Unblock recvfrom when socket is closed
Asked Answered
P

4

10

Let's say I start a thread to receive on a port. The socket call will block on recvfrom. Then, somehow in another thread, I close the socket.

On Windows, this will unblock recvfrom and my thread execution will terminate.

On Linux, this does not unblock recvfrom, and as a result, my thread is sitting doing nothing forever, and the thread execution does not terminate.

Can anyone help me with what's happening on Linux? When the socket is closed, I want recvfrom to unblock

I keep reading about using select(), but I don't know how to use it for my specific case.

Poky answered 17/6, 2011 at 18:12 Comment(0)
Y
21

Call shutdown(sock, SHUT_RDWR) on the socket, then wait for the thread to exit. (i.e. pthread_join).

You would think that close() would unblock the recvfrom(), but it doesn't on linux.

Yirinec answered 1/11, 2011 at 21:19 Comment(3)
SHUT_RD is sufficient.Tenorrhaphy
It isn't, and cannot possibly be, guaranteed to unblock recvfrom on any system.
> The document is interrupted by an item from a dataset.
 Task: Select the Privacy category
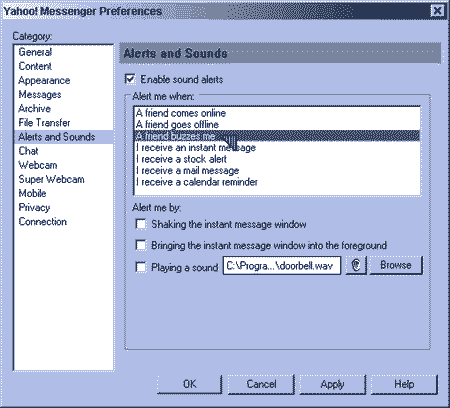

There is an inherent race that can only be solved by synchronization in user space.Interventionist
shutdown(sock, SHUT_RDWR) worked perfectly in linux.... thanksHornblende
T
6

Here's a sketch of a simple way to use select() to deal with this problem:

// Note: untested code, may contain typos or bugs
static volatile bool _threadGoAway = false;

void MyThread(void *)
{
   int fd = (your socket fd);
   while(1)
   {
      struct timeval timeout = {1, 0};  // make select() return once per second

      fd_set readSet;
      FD_ZERO(&readSet);
      FD_SET(fd, &readSet);

      if (select(fd+1, &readSet, NULL, NULL, &timeout) >= 0)
      {
         if (_threadGoAway)
         {
            printf("MyThread:  main thread wants me to scram, bye bye!\n");
            return;
         }
         else if (FD_ISSET(fd, &readSet))
         {
            char buf[1024];
            int numBytes = recvfrom(fd, buf, sizeof(buf), 0);
            [...handle the received bytes here...]
         }
      }
      else perror("select");
   }
}

// To be called by the main thread at shutdown time
void MakeTheReadThreadGoAway()
{
   _threadGoAway = true;
   (void) pthread_join(_thread, NULL);   // may block for up to one second
}

A more elegant method would be to avoid using the timeout feature of select, and instead create a socket pair (using socketpair()) and have the main thread send a byte on its end of the socket pair when it wants the I/O thread to go away, and have the I/O thread exit when it receives a byte on its socket at the other end of the socketpair. I'll leave that as an exercise for the reader though. :)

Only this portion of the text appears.